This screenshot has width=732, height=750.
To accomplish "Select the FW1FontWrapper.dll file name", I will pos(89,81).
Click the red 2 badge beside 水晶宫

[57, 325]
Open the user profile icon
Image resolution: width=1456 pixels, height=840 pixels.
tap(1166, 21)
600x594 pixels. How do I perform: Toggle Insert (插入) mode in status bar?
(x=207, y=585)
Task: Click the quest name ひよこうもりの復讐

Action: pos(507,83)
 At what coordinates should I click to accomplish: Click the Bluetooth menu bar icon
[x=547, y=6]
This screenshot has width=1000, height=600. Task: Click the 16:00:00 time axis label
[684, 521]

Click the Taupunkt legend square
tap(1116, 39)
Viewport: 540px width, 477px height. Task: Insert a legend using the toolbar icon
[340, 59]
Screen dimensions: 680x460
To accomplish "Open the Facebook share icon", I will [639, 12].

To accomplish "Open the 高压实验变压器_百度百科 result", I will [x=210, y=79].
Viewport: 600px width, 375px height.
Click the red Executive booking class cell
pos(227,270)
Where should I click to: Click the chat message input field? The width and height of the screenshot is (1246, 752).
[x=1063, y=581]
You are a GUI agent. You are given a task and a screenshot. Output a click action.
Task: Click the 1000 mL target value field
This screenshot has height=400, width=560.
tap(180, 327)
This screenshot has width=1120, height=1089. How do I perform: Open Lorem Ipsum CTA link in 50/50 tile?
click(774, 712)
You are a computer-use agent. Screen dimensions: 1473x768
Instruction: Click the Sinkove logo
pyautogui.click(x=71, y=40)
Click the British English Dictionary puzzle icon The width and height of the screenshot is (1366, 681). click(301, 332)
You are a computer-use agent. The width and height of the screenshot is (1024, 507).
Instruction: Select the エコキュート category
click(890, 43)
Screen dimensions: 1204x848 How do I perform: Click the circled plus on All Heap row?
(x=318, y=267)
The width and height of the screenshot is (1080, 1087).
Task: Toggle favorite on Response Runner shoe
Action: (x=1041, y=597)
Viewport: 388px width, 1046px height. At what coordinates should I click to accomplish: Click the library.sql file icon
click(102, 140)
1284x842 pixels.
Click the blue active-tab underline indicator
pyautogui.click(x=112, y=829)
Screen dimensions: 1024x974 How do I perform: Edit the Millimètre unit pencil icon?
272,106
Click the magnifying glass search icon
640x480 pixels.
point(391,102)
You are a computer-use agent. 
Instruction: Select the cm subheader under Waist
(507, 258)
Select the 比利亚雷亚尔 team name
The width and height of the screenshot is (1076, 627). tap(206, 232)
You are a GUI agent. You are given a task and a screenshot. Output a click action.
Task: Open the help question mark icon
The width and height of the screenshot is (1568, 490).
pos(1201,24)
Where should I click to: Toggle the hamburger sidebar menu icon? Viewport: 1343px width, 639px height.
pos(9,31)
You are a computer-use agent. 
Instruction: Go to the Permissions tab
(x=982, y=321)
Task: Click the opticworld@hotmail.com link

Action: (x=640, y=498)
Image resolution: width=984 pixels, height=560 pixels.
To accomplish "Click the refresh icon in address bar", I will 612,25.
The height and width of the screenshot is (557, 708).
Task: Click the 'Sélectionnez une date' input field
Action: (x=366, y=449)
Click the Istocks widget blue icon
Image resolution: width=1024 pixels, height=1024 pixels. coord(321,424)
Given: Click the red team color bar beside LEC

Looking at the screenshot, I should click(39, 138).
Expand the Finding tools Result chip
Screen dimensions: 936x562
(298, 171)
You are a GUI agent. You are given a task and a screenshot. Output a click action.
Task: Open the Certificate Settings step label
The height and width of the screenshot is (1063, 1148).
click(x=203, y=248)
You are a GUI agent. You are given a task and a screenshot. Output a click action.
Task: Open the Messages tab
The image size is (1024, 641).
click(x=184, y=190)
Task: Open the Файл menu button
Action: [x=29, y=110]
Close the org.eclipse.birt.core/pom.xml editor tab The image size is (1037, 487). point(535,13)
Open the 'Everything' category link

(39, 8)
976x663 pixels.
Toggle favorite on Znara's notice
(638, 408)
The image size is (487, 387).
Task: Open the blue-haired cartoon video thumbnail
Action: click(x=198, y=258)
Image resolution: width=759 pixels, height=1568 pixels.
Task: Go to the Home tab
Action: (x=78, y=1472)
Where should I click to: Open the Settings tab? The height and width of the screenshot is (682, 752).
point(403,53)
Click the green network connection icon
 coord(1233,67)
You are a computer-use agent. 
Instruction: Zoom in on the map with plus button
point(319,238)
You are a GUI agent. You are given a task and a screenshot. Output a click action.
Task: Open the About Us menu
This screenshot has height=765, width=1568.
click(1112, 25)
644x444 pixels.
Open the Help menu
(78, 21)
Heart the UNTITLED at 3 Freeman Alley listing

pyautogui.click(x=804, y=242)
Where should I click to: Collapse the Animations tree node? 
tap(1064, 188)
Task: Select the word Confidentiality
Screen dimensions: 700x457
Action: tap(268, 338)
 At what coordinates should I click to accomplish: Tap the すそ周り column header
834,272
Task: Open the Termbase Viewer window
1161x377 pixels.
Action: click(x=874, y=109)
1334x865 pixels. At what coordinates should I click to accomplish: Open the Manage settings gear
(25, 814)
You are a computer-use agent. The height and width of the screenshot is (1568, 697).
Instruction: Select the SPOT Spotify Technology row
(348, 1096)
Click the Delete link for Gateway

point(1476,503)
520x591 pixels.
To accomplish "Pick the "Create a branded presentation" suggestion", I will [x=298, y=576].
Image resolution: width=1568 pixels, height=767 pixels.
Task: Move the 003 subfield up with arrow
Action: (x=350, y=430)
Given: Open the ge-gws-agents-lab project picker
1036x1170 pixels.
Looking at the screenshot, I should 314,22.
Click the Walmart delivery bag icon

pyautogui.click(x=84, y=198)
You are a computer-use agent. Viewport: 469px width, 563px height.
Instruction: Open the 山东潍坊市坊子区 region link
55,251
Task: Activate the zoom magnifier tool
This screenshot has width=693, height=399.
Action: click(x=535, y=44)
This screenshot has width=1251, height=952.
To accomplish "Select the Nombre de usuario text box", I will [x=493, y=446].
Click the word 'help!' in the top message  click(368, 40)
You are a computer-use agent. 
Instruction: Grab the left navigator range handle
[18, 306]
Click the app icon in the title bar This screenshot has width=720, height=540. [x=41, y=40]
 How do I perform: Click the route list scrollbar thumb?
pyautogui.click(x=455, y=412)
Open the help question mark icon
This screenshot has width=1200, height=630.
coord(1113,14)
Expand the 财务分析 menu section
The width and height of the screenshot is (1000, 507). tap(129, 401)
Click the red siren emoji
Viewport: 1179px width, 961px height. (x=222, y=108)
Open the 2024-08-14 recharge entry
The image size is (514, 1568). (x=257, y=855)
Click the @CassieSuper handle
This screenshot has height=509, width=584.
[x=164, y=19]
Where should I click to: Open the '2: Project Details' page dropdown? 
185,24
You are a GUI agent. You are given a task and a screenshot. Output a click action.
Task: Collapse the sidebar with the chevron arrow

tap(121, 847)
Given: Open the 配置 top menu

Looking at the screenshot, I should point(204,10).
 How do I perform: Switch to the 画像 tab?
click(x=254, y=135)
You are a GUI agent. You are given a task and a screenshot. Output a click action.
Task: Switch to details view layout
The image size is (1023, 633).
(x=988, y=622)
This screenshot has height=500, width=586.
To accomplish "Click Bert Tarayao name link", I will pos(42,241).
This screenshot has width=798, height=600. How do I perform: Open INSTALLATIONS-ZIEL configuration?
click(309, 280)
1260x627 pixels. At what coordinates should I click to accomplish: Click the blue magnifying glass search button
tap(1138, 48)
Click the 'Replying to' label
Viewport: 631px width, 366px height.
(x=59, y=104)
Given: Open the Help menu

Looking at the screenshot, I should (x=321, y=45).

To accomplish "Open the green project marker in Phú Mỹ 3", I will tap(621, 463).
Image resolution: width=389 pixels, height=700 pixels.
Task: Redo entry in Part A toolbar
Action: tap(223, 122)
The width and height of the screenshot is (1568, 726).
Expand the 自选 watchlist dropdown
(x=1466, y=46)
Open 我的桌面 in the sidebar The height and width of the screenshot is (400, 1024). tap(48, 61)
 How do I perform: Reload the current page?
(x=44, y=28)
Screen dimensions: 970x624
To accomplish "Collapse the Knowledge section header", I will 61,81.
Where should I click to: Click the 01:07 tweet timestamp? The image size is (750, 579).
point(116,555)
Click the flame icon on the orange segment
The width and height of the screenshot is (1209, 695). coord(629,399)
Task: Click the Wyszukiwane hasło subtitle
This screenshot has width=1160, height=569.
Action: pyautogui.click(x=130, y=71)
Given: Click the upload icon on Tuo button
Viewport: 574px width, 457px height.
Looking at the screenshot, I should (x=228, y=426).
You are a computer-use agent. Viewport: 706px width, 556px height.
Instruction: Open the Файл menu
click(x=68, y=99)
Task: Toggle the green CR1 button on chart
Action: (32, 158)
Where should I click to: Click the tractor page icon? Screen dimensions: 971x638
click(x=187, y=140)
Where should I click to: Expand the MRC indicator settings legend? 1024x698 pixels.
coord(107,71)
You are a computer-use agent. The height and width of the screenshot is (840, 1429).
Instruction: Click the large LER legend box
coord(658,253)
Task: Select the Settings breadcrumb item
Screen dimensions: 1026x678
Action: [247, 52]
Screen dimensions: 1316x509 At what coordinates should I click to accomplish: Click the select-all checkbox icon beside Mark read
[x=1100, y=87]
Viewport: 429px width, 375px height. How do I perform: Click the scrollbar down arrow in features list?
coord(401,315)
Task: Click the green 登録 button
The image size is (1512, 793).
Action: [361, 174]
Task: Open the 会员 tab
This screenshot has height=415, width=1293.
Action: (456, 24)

---

#### Task directions
Nothing beyond the lines from the start of the entries through the line with "1284x842 pixels." should appear. Repeat those lines exactly, both ends included.

#### Written response
This screenshot has width=732, height=750.
To accomplish "Select the FW1FontWrapper.dll file name", I will pos(89,81).
Click the red 2 badge beside 水晶宫

[57, 325]
Open the user profile icon
Image resolution: width=1456 pixels, height=840 pixels.
tap(1166, 21)
600x594 pixels. How do I perform: Toggle Insert (插入) mode in status bar?
(x=207, y=585)
Task: Click the quest name ひよこうもりの復讐

Action: pos(507,83)
 At what coordinates should I click to accomplish: Click the Bluetooth menu bar icon
[x=547, y=6]
This screenshot has width=1000, height=600. Task: Click the 16:00:00 time axis label
[684, 521]

Click the Taupunkt legend square
tap(1116, 39)
Viewport: 540px width, 477px height. Task: Insert a legend using the toolbar icon
[340, 59]
Screen dimensions: 680x460
To accomplish "Open the Facebook share icon", I will [639, 12].

To accomplish "Open the 高压实验变压器_百度百科 result", I will [x=210, y=79].
Viewport: 600px width, 375px height.
Click the red Executive booking class cell
pos(227,270)
Where should I click to: Click the chat message input field? The width and height of the screenshot is (1246, 752).
[x=1063, y=581]
You are a GUI agent. You are given a task and a screenshot. Output a click action.
Task: Click the 1000 mL target value field
This screenshot has height=400, width=560.
tap(180, 327)
This screenshot has width=1120, height=1089. How do I perform: Open Lorem Ipsum CTA link in 50/50 tile?
click(774, 712)
You are a computer-use agent. Screen dimensions: 1473x768
Instruction: Click the Sinkove logo
pyautogui.click(x=71, y=40)
Click the British English Dictionary puzzle icon The width and height of the screenshot is (1366, 681). click(301, 332)
You are a computer-use agent. The width and height of the screenshot is (1024, 507).
Instruction: Select the エコキュート category
click(890, 43)
Screen dimensions: 1204x848 How do I perform: Click the circled plus on All Heap row?
(x=318, y=267)
The width and height of the screenshot is (1080, 1087).
Task: Toggle favorite on Response Runner shoe
Action: (x=1041, y=597)
Viewport: 388px width, 1046px height. At what coordinates should I click to accomplish: Click the library.sql file icon
click(102, 140)
1284x842 pixels.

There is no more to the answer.